What will I miss most about NECO? The answer is, unquestionably, the friends that I have made here. In addition to a stellar education, NECO has a way of connecting you with other people. I’ve made friends here who I know will be my friends for life—and I’m proud to know that the friends that I have made are dedicated and passionate and will make incredible doctors. I’ll miss them so much, but I’m comforted by the fact that we’ll stay in touch and be able to visit each other, in addition to seeing each other at optometry conferences and events.

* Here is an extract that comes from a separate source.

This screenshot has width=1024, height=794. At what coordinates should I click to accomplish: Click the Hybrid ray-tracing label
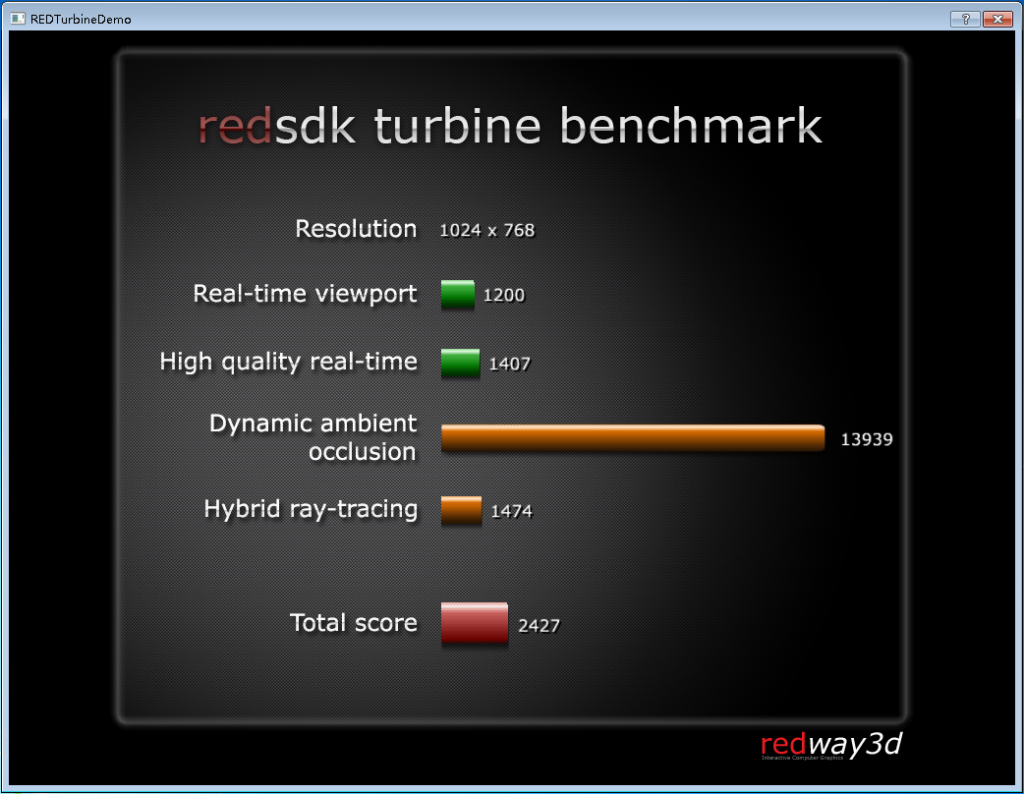click(x=311, y=509)
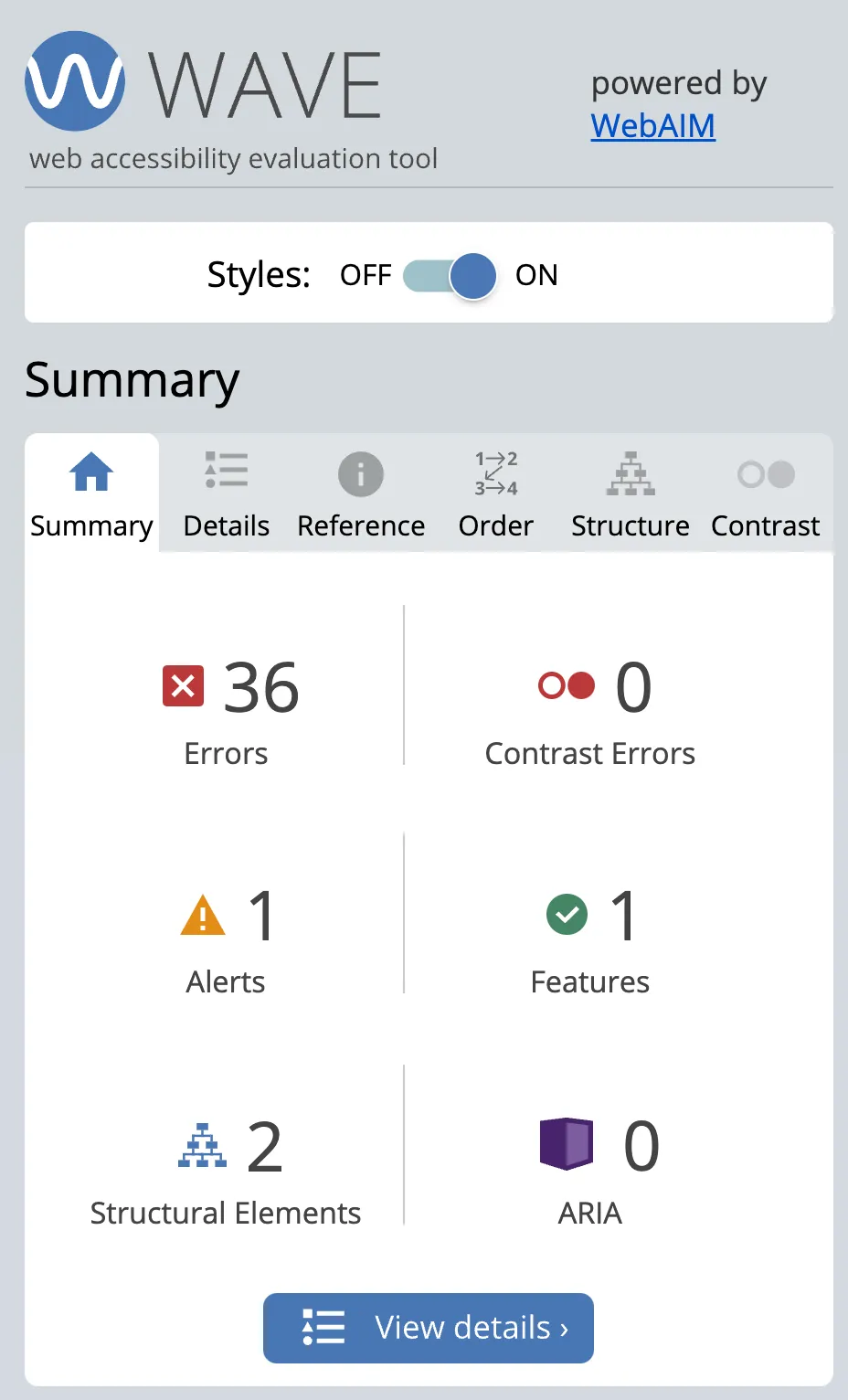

Although finishing optometry school and leaving Boston is difficult, I’m extremely excited about what’s coming next. I will be joining a private eye care practice in my hometown of Buffalo, New York and am grateful for the opportunity to serve my community. I’ll have the chance to work with pediatrics, primary care, urgent care, geriatrics, contact lenses, and all of the components of a private eye care practice, in addition to performing pre- and post-operative exams for refractive surgery patients.
I’d like to congratulate the class of 2015 on our graduation from NECO, and wish everyone the best of luck. We’ve all worked hard, and I know that we’ll continue to do so in our careers as doctors. I’ll miss you guys, and congratulations—we did it!